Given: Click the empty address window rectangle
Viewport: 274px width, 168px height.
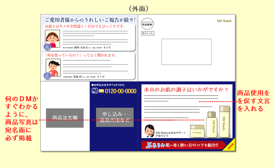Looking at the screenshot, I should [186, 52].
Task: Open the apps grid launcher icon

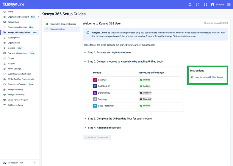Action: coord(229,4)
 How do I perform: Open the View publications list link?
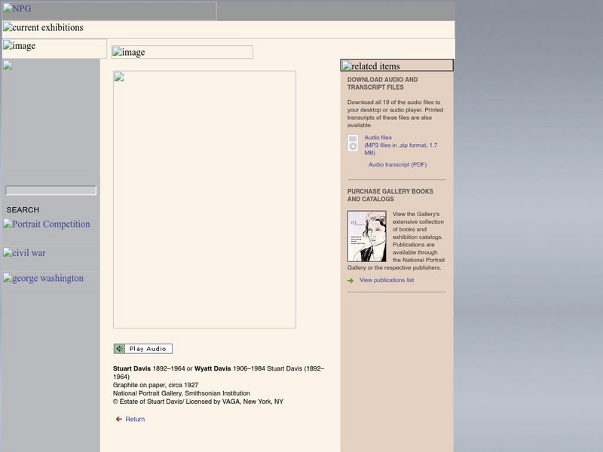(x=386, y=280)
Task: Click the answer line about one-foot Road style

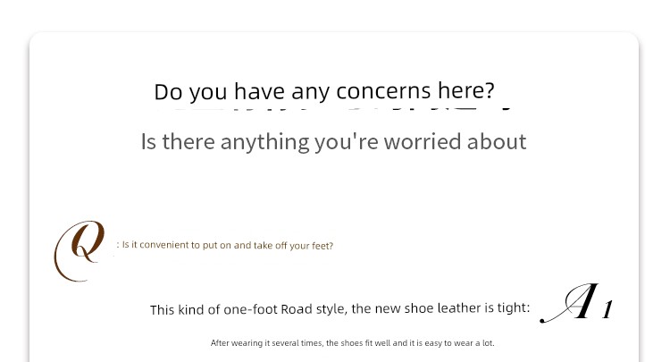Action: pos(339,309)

WHAT IS REQUIRED. Leaving out the pictures, output each line above exactly as it is.

SOLUTION TO THE PROBLEM.
Given: Click the empty address window rectangle
Viewport: 274px width, 168px height.
Looking at the screenshot, I should [186, 52].
Task: Open the apps grid launcher icon

Action: coord(229,4)
 How do I perform: Open the View publications list link?
(x=386, y=280)
Task: Click the answer line about one-foot Road style

Action: pos(339,309)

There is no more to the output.